The Beginners’ Practicals carry on through the summer right through to September, and are an important part of the training course - thought to be one of the best run in the West Midlands. Having hands-on experience before you get your own bees is very important and makes sure you are capable of dealing with the different situations you can find inside a hive.


Food of the Gods

Finally it was here, the night we had all been waiting for, we were going to extract honey. In the hall were familiar faces all eager to get started, excited to find out how best to reap the fruits of their labour. First Phil and Brian (our beekeeping gurus) talked us through different methods of excluding bees from the supers and showed us a selection of the various gadgets and gizmos available to help you harvest honey, some of which were owned by MUBK and available to book. We used a refractometer to test whether the honey had the right water content and were shown a more basic test that would suit those of us more prone to techno-fear. As it had been unusual weather through the season the training hives were not full enough to use in the session so MUBK members Bill and Liz kindly offered to let us practice with their honey. Brian showed us how to break the wax seal with an uncapping fork and place the frames into the extractor, then it was our turn to be let loose! With latex gloves and plastic aprons on we went about the sticky business of uncapping frames. Each of us had a turn working the extractor (which was surprisingly easy to spin) and watching the honey accumulate. We were shown how cut comb and talked through the different ways of storing the honey. It didn’t take long for us to start “sampling” the product.. one hive had produced pale, herbal tasting honey while the other honey was much darker and more treacle like - both were absolutely delicious! Once again it struck me how fortunate we are to have experienced beekeepers willing to give up their time (and some of their hard earned honey) to pass on their knowledge and experience to newcomers. After having a go I can’t wait to harvest my own honey next year! 

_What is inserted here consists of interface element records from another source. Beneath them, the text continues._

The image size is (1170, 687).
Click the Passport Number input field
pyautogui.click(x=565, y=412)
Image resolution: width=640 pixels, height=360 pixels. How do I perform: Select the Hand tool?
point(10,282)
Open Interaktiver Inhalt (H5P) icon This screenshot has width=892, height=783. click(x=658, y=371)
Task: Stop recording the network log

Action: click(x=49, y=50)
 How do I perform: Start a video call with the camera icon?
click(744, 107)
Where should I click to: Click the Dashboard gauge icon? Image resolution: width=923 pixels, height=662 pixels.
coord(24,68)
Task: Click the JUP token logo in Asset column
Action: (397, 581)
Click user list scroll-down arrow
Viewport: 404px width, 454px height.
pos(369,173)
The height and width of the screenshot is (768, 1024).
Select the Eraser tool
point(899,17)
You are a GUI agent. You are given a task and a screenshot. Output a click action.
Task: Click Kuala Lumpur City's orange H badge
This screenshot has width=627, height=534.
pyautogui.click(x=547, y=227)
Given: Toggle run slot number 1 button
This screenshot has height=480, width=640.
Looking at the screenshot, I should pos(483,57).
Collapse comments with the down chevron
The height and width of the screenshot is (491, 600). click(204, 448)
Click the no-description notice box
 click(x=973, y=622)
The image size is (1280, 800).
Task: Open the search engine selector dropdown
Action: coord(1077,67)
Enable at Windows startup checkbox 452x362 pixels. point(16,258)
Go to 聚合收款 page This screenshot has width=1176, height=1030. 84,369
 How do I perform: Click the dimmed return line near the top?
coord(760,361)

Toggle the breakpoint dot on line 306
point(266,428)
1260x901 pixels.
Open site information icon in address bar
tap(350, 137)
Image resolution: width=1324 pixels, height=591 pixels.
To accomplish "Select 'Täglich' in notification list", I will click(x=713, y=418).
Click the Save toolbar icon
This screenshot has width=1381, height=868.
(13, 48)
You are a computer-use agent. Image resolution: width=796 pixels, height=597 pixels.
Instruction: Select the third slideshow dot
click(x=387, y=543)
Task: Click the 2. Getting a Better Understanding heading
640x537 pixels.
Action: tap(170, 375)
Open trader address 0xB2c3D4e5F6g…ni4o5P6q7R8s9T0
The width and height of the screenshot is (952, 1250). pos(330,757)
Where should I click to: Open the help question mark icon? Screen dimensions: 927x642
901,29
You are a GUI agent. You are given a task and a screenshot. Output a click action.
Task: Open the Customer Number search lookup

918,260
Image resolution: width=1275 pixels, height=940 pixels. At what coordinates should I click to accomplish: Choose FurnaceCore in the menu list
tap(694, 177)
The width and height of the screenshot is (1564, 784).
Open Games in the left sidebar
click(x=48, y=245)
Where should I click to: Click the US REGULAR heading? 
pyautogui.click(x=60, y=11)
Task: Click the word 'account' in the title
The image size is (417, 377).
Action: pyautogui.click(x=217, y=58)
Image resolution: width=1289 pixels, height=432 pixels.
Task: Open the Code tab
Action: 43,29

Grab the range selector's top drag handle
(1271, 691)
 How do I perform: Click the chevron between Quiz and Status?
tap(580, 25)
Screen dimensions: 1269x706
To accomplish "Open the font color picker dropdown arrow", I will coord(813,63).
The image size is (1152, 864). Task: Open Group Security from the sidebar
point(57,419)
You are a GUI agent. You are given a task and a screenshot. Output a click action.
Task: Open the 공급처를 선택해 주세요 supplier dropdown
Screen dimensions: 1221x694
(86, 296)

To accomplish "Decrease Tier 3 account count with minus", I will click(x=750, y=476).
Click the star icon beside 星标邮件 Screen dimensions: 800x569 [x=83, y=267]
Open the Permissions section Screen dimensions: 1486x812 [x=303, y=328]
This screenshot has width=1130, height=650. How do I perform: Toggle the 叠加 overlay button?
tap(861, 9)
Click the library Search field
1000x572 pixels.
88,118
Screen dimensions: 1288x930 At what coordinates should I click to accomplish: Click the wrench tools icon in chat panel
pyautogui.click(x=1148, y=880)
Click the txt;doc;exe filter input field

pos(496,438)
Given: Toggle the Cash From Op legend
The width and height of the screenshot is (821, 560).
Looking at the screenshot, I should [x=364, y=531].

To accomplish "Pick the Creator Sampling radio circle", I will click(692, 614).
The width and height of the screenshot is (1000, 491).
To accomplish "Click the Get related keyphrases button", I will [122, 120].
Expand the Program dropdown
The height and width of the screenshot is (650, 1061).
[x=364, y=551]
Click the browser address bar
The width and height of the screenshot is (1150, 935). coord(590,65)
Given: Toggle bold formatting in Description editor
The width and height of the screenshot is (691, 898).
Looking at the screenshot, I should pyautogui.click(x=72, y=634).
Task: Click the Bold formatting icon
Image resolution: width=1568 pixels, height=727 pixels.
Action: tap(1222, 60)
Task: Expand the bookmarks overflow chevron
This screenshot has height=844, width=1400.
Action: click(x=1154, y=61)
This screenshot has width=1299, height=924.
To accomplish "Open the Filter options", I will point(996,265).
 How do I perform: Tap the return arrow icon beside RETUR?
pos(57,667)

08/06  This was a great evening as everyone saw a Queen, brood in all stages, eggs, queen cells and play cups. Most had a chance to lift out a frame and inspect it. Later in the evening, Steve Carrott turned up with the first swarm of the season and we loaded it into the new Flow Hive for Bill. It is one of the wonders of the natural world seeing the bees walking 4 or 5 deep up the slope into the hive. As is becoming traditional we all reluctantly went to the pub afterwards to talk over what we had done.
01/05 This was a very cold evening and a joint event with Improvers. We started to look at how to deal with swarms and huddled in the barn, once it started to rain too hard. Bill showed us his new Flow Hive and explained how it is supposed to work, and we will watch it with interest as the season develops
28/04 We did pretty well at the first practical session. It stayed just warm enough to open the hives and we were all able to have a good look through the bees.  They appear to be well advanced for the time of year and, the ones inspected were quite strong.
We saw worker bees; drones; and I think everyone who attended saw at least one queen; larvae; eggs; good brood pattern; brace comb; propolis; some evidence of deformed wing; wax moth larvae; open worker cells; open drone cells; capped worker cells; capped drone cells; bees fanning; and we saw open queen cells.  Not bad for the first practical session!
 21/04  Thursday saw the first of the beginners practical sessions and approx 16 turned out for their first taste of opening a beehive. The evening, led by Keren, Geoff and Brian was a great success with quite a number retiring to the pub to talk bees afterwards. On highlight of the evening was Geoff finding the Queen on the hive he was inspecting - a rare treat for the Queen!